DIRECTION: Write the next few paragraphs of the piece on U.S. export curbs and chip equipment makers' falling China revenue, picking up right after its last sentence.

DOCUMENT:
=-=-=
But recent earnings reports from equipment manufacturers like Applied Materials and Lam Research show the U.S.’s broadside against China’s chip sector may be starting to bite.
Applied Materials, the largest U.S. chip equipment manufacturer, issued a lukewarm revenue forecast last week, citing the risk of new export controls from Washington. Revenue from China, the company’s largest market, dropped 25% in the most recent quarter to reach $2.2 billion, out of a total $7.2 billion.
China’s contribution to Applied Materials’ revenue has dropped from 45% a year ago to 31% today.
And the company thinks it’ll drop even further. “For Q2, we expect that China as a percentage of total revenue will be about five percentage points lower than in Q1,” CFO Brice Hill told analysts last week.
Equipment manufacturers, for now, are still reporting an increase in overall revenue, as the tech industry piles into the AI boom. But analysts warn these companies will sorely miss what China has: a lot of semiconductor manufacturing, and a consumer market eager to snap up the products that use those chips.
“China is not just a semiconductor manufacturing hub,” says Moonsup Shin, head of hardware, semiconductor, and data centers for Asia-Pacific at Bain & Company. “Around or more than 50% of the semiconductors manufactured by Chinese manufacturers are consumed in China.”
=-=-=
PROVIDED RECORDS:

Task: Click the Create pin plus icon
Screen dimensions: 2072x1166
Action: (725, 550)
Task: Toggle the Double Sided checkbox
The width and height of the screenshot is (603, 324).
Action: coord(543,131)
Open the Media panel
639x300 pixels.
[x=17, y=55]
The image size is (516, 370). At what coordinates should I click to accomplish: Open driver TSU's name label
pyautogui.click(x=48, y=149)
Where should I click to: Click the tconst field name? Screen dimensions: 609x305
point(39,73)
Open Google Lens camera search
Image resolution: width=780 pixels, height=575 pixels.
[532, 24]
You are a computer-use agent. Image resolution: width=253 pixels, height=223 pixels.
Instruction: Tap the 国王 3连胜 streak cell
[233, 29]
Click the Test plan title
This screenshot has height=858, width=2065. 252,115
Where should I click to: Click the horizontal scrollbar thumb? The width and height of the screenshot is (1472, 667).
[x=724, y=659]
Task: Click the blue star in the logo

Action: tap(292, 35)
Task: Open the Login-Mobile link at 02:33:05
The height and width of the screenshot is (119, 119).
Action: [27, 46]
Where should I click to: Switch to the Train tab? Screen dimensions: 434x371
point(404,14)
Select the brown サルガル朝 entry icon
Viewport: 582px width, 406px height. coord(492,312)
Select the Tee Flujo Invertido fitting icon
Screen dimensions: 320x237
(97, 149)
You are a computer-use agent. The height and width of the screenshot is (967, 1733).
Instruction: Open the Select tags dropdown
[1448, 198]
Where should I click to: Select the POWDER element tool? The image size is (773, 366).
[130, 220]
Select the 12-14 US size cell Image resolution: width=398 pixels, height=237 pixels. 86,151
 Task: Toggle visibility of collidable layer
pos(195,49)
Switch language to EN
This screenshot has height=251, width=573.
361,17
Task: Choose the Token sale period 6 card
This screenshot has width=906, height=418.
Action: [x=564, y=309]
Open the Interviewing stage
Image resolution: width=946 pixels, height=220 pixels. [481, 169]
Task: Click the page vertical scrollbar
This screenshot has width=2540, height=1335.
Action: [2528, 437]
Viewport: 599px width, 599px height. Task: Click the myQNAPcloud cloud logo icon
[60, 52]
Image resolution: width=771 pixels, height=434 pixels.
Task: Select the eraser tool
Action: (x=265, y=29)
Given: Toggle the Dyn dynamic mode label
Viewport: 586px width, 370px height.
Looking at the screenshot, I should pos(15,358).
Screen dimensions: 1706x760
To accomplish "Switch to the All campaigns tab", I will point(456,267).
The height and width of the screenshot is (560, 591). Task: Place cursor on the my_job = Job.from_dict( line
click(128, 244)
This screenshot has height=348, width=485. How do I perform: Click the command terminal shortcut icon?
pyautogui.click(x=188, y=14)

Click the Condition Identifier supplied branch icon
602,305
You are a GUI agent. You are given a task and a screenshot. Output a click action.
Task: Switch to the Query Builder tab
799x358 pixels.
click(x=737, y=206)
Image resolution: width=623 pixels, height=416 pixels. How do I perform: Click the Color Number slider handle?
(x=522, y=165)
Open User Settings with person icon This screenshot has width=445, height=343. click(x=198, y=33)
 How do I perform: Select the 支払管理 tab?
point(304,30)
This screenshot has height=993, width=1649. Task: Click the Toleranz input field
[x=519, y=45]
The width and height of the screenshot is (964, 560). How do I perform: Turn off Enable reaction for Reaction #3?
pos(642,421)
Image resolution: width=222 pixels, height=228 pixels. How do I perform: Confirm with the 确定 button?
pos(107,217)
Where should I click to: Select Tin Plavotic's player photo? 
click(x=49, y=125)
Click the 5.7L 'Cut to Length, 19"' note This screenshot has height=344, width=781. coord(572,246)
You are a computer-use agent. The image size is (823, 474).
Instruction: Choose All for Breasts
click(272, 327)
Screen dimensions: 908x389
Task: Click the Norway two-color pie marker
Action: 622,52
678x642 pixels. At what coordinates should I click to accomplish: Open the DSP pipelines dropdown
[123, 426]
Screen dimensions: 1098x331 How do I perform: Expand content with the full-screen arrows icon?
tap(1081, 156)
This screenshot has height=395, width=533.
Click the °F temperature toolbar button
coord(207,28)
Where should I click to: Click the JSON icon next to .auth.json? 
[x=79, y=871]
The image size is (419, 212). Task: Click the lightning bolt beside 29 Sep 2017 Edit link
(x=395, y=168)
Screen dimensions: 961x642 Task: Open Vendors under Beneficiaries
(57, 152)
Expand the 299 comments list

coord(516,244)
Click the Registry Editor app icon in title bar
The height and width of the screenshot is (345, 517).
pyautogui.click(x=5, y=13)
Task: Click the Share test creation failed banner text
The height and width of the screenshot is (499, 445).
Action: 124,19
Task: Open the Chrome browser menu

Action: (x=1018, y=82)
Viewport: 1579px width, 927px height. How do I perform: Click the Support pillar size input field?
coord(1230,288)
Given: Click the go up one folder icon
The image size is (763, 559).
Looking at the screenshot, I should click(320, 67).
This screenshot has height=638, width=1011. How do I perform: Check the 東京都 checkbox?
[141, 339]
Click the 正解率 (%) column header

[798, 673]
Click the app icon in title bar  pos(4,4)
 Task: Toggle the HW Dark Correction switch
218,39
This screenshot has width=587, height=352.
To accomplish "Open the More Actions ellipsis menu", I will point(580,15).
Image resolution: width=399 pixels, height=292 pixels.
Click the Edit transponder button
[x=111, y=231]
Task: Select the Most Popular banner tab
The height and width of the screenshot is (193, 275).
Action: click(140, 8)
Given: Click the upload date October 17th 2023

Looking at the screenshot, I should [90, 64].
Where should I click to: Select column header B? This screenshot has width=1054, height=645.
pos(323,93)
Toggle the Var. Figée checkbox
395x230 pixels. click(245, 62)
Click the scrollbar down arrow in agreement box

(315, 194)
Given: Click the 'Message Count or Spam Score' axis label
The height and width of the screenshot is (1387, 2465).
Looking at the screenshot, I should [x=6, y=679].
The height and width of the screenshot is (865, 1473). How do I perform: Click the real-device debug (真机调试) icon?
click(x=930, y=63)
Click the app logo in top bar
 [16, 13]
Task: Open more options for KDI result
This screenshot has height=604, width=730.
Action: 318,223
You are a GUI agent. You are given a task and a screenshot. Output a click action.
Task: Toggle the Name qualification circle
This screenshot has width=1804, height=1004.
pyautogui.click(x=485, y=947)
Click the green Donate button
=-=-=
EXPECTED OUTPUT:
And worse, there’s no ready-made alternative waiting. Regions like Southeast Asia are investing in local manufacturing to position themselves as neutral territory in a chip war. Yet in practice, these up-and-comers lack both China’s manufacturing and consumer demand.
Downward slide
Applied Materials isn’t the only manufacturer of chipmaking equipment worried about China controls. Lam Research’s China revenue over the last three months of 2024 dropped 10% year on year to reach $1.4 billion. China’s revenue contribution also dropped, from 40% a year ago to 31% now.
“Our sales to customers in China, a significant region for us, have been impacted and are likely to be materially and adversely affected by export license requirements and other regulatory changes, or other governmental actions in the course of the trade relationship between the U.S. and China,” Lam Research warned in its earnings report.
The dips and warnings come after the mainland Chinese market grew to form a significant part of these companies’ revenues.
China revenue at KLA Tencor, another major American equipment maker, is largely holding up, which David Chuang, a senior research analyst at Isaiah Research, credits to the company’s metrology tools. China doesn’t yet have a domestic alternative for KLA Tencor’s products, used in measurements and inspections, meaning Chinese foundries “will do anything to acquire metrology tools,” Chuang says.
Why does China matter?
While China’s chip industry doesn’t yet make the most cutting-edge semiconductors, it dominates in what the industry calls “mature” chips, older-generation components used in everything from electric vehicles to home appliances.
“China remains a major region for manufacturing of legacy node logic and memory chips, adding to its role as the world’s largest consumer of ICs [integrated circuits],” wrote KLA Tencor in its earnings statement.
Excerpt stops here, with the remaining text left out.